PAGE EXCERPT »

◇ ◇ ◇ ◇ ◇

Self care: emailing my future self
Tilly Palmer has an unusual coping mechanism for turbulent times: emailing her future self, but how, exactly, did this come about?
In the run up to June 21st, it seems as though the end of the unprecedented times is but a deep breath away. Yet the following four long months (along with the previous twelve) is still an inordinate amount of time. In a year characterised by loneliness, self-reflection, and sentimentality, reconnecting with familiar pastimes: banana bread, knitting and long walks became our raison d’être.
“My coping mechanism for turbulent times came into fruition at the age of thirteen”
My coping mechanism for turbulent times came into fruition at the age of thirteen. While scrolling through a fittingly empty Gmail inbox, populated largely with old club penguin subscriptions and infrequent smiley-face adorned emails from friends, I came across a fool proof way of ensuring regular inbox pings. I giddily put ‘email myself’ into google. Thus began my self-care love affair with Email FutureMe.
Here’s how it works: you compose an email to yourself, choose a date and time in the future and the email address you want to send it to. At the appointed future date, providing the email server still exists to do its job, you will receive a message from yourself written in the past. There are levels to membership that allow you to see what you’ve written, but in its simplest format you have no access to the words once sent off.

◇ ◇ ◇ ◇ ◇

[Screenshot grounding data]

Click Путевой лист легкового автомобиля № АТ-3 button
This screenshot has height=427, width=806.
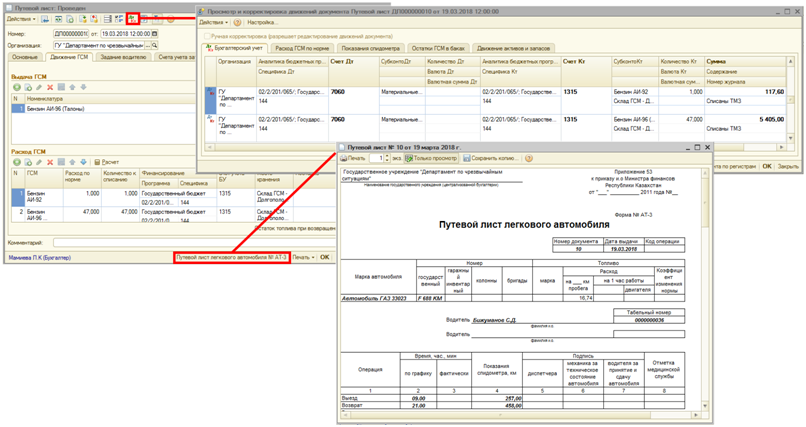pyautogui.click(x=231, y=257)
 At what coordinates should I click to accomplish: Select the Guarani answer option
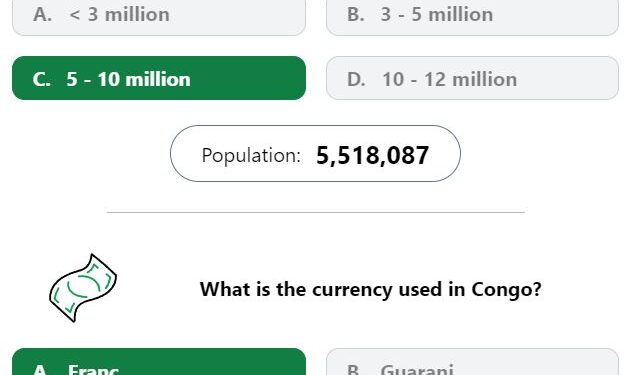point(472,362)
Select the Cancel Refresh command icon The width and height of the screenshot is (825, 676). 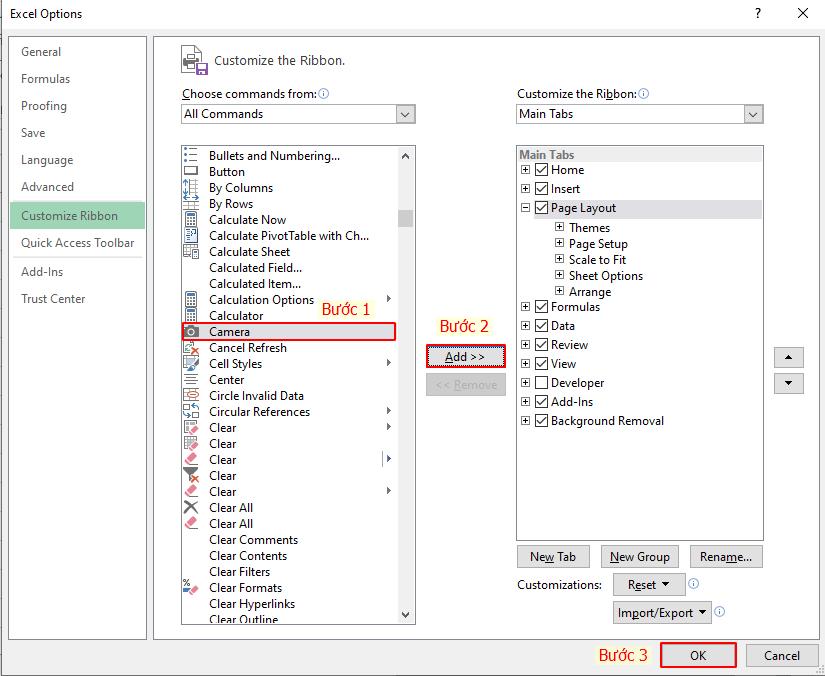pos(190,347)
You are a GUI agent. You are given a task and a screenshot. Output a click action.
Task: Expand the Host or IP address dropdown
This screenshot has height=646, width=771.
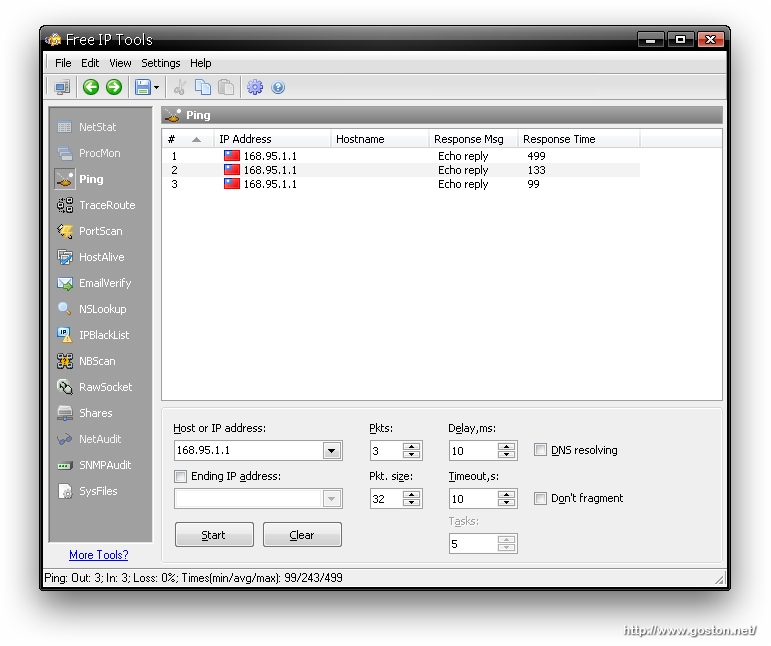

◇ ◇ ◇ ◇ ◇

TASKS AND EXERCISES »
a – Summarize the article on emailing one's future self in two sentences.
b – Reproduce verbatim the passage of the article on emailing one's future self, starting with "In the run up" and going on through "with Email FutureMe.".
c – According to the article on emailing one's future self, at what age did the author's coping mechanism for turbulent times come into fruition?

RESPONSES TO THE EXERCISE »
a – Tilly Palmer describes her coping mechanism for turbulent times, emailing her future self. It began at age thirteen when she searched "email myself" on Google and found Email FutureMe, a service that delivers a message written in the past on a chosen future date, time and address, with no access to the words once sent in its simplest format.

b –
In the run up to June 21st, it seems as though the end of the unprecedented times is but a deep breath away. Yet the following four long months (along with the previous twelve) is still an inordinate amount of time. In a year characterised by loneliness, self-reflection, and sentimentality, reconnecting with familiar pastimes: banana bread, knitting and long walks became our raison d’être.
“My coping mechanism for turbulent times came into fruition at the age of thirteen”
My coping mechanism for turbulent times came into fruition at the age of thirteen. While scrolling through a fittingly empty Gmail inbox, populated largely with old club penguin subscriptions and infrequent smiley-face adorned emails from friends, I came across a fool proof way of ensuring regular inbox pings. I giddily put ‘email myself’ into google. Thus began my self-care love affair with Email FutureMe.

c – At the age of thirteen.